Did you see the AMA is recognizing obesity as an illness? http://www.myfoxphilly.com/sto
I hope this opens up treatment for everyone, as insurance companies are forced to pay for obesity treatments. Right now, my insurance plan (and not the company, because I know for a fact that Blue Cross/Blue Shield pays for obesity surgeries in other company plans) will pay for NOTHING having to do with obesity treatment. I hope that changes before I turn 65, not that I'm a candidate for WLS anymore anyhow. But drugs can help and there are some new ones out there that seem promising, but are prohibitively expensive right now without insurance helping cover the cost. Even counseling might help and perhaps that would be covered by insurance eventually.
Dr. Nancy Snyderman, the Today Show's M.D., said this morning that two-thirds of the population is considered overweight. I am in that two-thirds with a BMI at my current weight of 155 pounds coming in over 25. I need to drop 10 lbs. to get to that magic below 25 BMI, but I also figure I've got at least 15 pounds of excess skin hanging around. So I don't consider myself overweight, at least not too much!!!
I don't think I look too bad in my exercise tights, ready to go walking this morning, even if technically I'm part of that overweight majority.

* _Study questions_:
1. In the blog post on obesity, what does the writer give as their current weight?
2. Return the stretch of the blog post on obesity from "Dr. Nancy Snyderman, the" through "not too much!!!", copied word for word.
3. For each statement, say whether it agrees with the blog post on obesity, answering yes or no and quoting the words of the post that decide it. (a) The writer's insurance plan covers no obesity treatment at all. (b) Dr. Nancy Snyderman said half the population is considered overweight. (c) The writer needs to lose 20 pounds to get below a BMI of 25.

* _Provided data_:
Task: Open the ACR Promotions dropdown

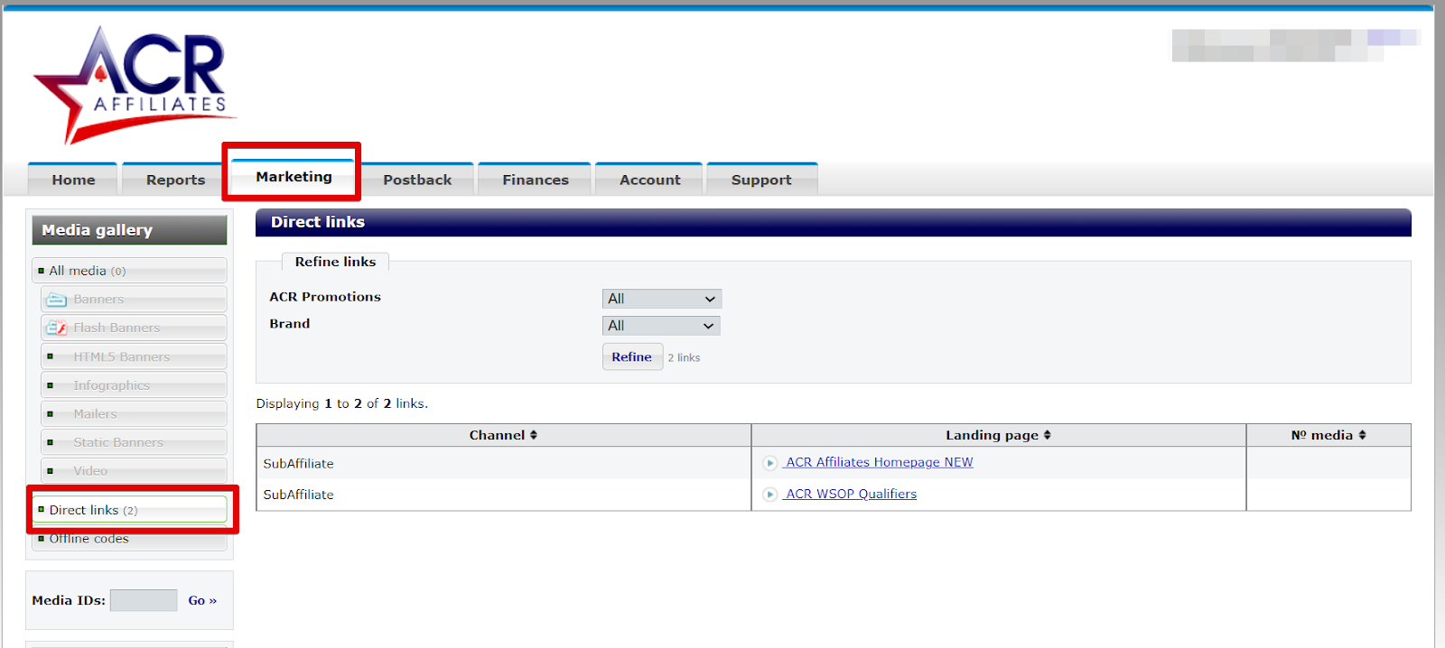Action: coord(661,299)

* _Task-by-task solutions_:
1. 155 pounds.

2.
Dr. Nancy Snyderman, the Today Show's M.D., said this morning that two-thirds of the population is considered overweight. I am in that two-thirds with a BMI at my current weight of 155 pounds coming in over 25. I need to drop 10 lbs. to get to that magic below 25 BMI, but I also figure I've got at least 15 pounds of excess skin hanging around. So I don't consider myself overweight, at least not too much!!!

3.
(a) Yes: "will pay for NOTHING having to do with obesity treatment"
(b) No: "two-thirds of the population is considered overweight"
(c) No: "I need to drop 10 lbs. to get to that magic below 25 BMI"